[[ Selected passage open ]]
Bart van Oort (born June 6, 1959) is a Dutch classical pianist.

==Biography==
Van Oort was born in Utrecht. After completing his studies in modern piano in the Royal Conservatory of The Hague in 1983, he studied fortepiano there with Stanley Hoogland. In 1986 he won both first prize, jointly with Geoffrey Lancaster, and the special "Audience" prize at the Mozart Fortepiano Competition in Bruges, Belgium.

Since 1997, van Oort has been a prolific recording artist, as well as recitalist, with roughly 40 recordings to date. His recorded repertoire runs from Haydn, whose complete piano trios he has recorded, to the romantic era, with recordings of Chopin, Field and their lesser-known contemporaries. He recently completed an eight-year project recording the complete keyboard works of Mozart, a collection which includes many pieces hitherto unrecorded. The quatremains pieces he did together with Ursula Dütschler.

After completing his modern piano degree at the Royal Conservatory in The Hague in 1983, Bart van Oort studied fortepiano with Stanley Hoogland, also at the Royal Conservatory. He subsequently studied with Malcolm Bilson at Cornell University (Ithaca, NY) and received a Doctor of Musical Arts degree in Historical Performance Practice in 1993.

Van Oort teaches fortepiano and is a lecturer in Historical Performance Practice at the Royal Conservatory in The Hague, the Conservatory of Amsterdam, and at the Royal Flemish Conservatory in Antwerp. He is also the founder of the Van Swieten Society, which performs classical chamber music.

==Concerts==

Van Oort has performed in many European countries and appeared at festivals in Utrecht, Florence, Berlin, Antwerp, Bruges, Melbourne, Brisbane, York, Clisson, Montpellier, and Esterhaza. He has also performed in the US and New Zealand, and makes yearly concert and lecturing tours throughout Australia. He was Artist in Residence at the University of Western Australia (DATE) (Perth).
[[ Selected passage closed ]]
[[ Data extract open ]]
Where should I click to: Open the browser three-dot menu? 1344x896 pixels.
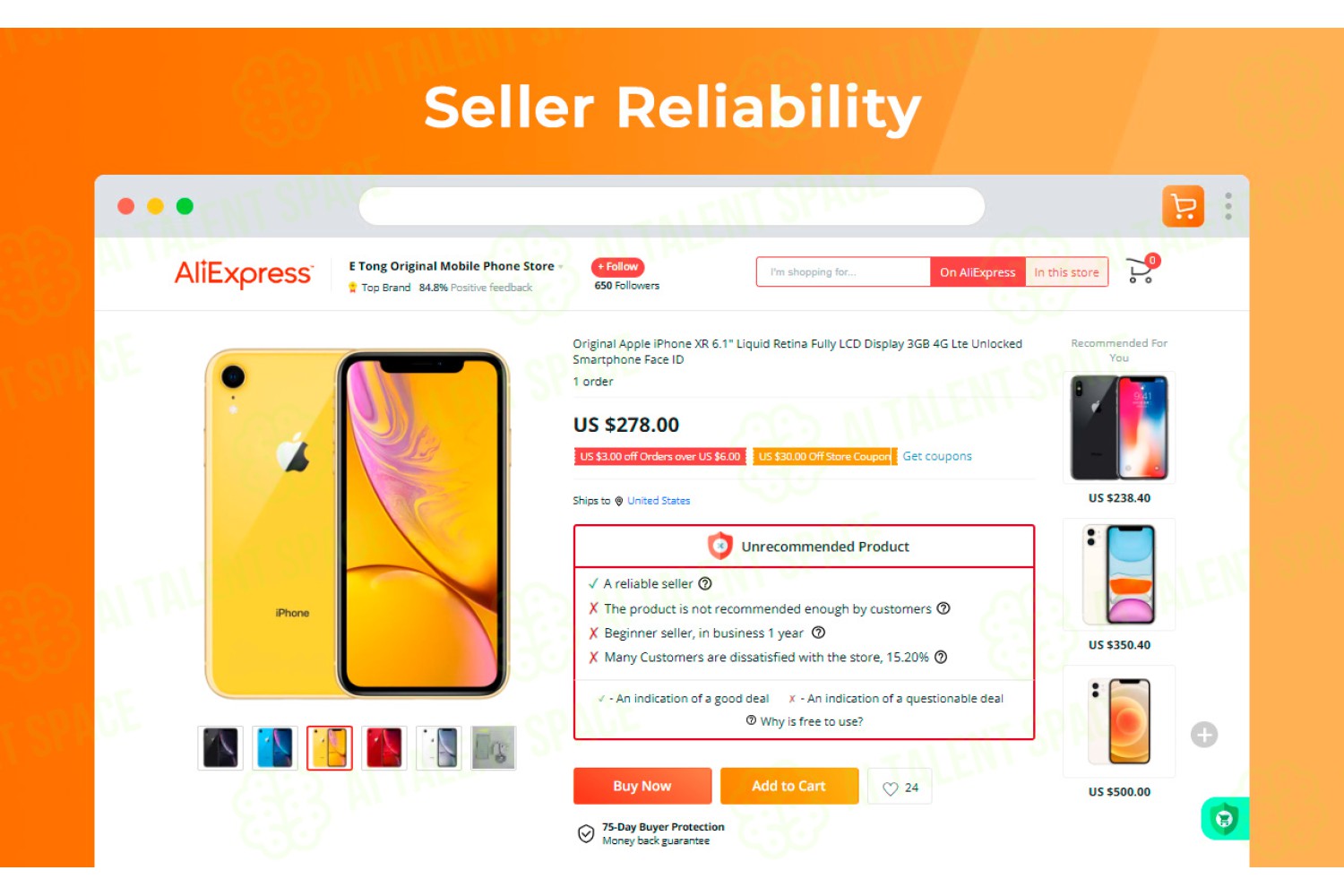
[[ Data extract closed ]]
*Task goal*
Reproduce word for word the passage of the Bart van Oort text that begins with the words "Van Oort teaches" and ends with "classical chamber music.".

*Answer to this problem*
Van Oort teaches fortepiano and is a lecturer in Historical Performance Practice at the Royal Conservatory in The Hague, the Conservatory of Amsterdam, and at the Royal Flemish Conservatory in Antwerp. He is also the founder of the Van Swieten Society, which performs classical chamber music.